Let's pretend for a minute that somehow we found a way to power cars for free with absolutely no environmental impact whatsoever. We still lose. I'm pretty sure that every commuter hates the traffic. The commute. The insurance. The car maintenance and repair: tires, engines, transmissions, brakes, windows, not to mention auto body repair and the personal injury and trauma following automobile accidents. If you really think that more roads and more cars is a good idea, spend a week in Southern California.

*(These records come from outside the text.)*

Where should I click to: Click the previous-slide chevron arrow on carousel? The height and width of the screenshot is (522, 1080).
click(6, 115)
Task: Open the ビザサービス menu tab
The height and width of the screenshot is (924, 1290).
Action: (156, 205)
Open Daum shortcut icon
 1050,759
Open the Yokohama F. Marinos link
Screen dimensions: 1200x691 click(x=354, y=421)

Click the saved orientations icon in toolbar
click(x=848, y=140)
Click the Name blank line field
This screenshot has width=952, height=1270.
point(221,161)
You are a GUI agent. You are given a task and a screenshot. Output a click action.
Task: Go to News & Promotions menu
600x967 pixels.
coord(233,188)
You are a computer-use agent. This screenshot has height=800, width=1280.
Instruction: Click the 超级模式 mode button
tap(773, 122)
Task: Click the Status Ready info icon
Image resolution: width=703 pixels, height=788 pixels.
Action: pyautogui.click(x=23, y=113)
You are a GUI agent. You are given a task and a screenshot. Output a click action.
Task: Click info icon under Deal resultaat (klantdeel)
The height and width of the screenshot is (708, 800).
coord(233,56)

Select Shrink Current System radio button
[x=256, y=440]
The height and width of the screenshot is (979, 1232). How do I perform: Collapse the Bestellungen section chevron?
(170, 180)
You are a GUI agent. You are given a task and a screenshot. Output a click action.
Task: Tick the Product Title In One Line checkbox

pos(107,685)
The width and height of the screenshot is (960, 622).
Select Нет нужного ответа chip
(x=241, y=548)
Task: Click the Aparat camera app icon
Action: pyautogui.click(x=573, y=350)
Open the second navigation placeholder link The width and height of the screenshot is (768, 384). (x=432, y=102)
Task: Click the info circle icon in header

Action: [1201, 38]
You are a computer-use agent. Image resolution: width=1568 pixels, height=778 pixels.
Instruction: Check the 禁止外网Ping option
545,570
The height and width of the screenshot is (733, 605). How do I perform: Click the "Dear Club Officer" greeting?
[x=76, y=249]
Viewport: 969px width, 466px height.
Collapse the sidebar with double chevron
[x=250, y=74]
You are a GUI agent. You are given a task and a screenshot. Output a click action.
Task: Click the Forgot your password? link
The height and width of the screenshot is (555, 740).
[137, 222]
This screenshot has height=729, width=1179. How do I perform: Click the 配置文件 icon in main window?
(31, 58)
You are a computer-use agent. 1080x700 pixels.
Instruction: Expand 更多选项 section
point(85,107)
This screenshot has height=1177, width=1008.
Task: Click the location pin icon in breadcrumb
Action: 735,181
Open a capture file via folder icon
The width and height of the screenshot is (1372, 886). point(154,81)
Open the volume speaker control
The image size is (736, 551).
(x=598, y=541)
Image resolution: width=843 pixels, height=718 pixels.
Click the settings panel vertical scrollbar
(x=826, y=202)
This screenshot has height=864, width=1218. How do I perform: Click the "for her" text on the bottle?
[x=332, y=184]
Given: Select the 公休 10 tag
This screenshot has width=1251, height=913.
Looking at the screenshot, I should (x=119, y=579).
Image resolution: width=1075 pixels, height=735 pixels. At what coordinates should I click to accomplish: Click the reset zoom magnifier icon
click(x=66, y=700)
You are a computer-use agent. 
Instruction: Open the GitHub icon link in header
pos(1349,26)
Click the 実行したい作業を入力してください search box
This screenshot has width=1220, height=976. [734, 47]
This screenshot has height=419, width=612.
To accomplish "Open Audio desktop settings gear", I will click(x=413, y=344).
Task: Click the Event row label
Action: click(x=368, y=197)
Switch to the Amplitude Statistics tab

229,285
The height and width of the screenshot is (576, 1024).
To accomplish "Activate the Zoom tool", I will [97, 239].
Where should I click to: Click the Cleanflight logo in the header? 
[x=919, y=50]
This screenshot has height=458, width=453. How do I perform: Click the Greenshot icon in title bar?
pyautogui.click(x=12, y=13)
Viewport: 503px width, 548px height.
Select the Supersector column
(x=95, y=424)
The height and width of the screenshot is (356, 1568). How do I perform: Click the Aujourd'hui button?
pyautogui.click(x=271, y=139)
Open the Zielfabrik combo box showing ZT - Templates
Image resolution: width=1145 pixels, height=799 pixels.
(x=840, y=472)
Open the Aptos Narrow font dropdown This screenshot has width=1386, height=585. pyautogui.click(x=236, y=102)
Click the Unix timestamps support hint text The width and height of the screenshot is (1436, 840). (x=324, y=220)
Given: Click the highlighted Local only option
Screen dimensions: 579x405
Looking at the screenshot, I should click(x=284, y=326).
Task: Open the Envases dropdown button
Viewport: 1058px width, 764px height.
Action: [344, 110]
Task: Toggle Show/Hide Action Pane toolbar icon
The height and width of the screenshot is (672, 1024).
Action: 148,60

I feel like the concept of "no" is something America has forgotten. Greed and excess landed us in the financial crisis: greed and excess took out too many over-extended mortgages; greed and excess made horrible mortgages with horrible terms available to consumers; greed and excess and predatory lending sold homes to unqualified borrowers; greed and excess then packaged these mortgages as risky securities; greed and excess got many Americans to put their retirement in the hands of these "investments"; greed and excess promotes credit default swaps as a good idea (not much more than betting with a bookie) since the late '90s; greed and excess caused oil futures trading to artificially inflate the cost of fuel in the face of failed mortgage-backed securities; greed and excess over-extended credit lines for things we knew deep down inside we couldn't afford; greed and excess defines our trade imbalance and why China owns more of the US at increasingly faster rates. We as a nation are so over-leveraged. Our current economic situation shouldn't be a surprise to anybody, nor was it unpredicted every step of the way.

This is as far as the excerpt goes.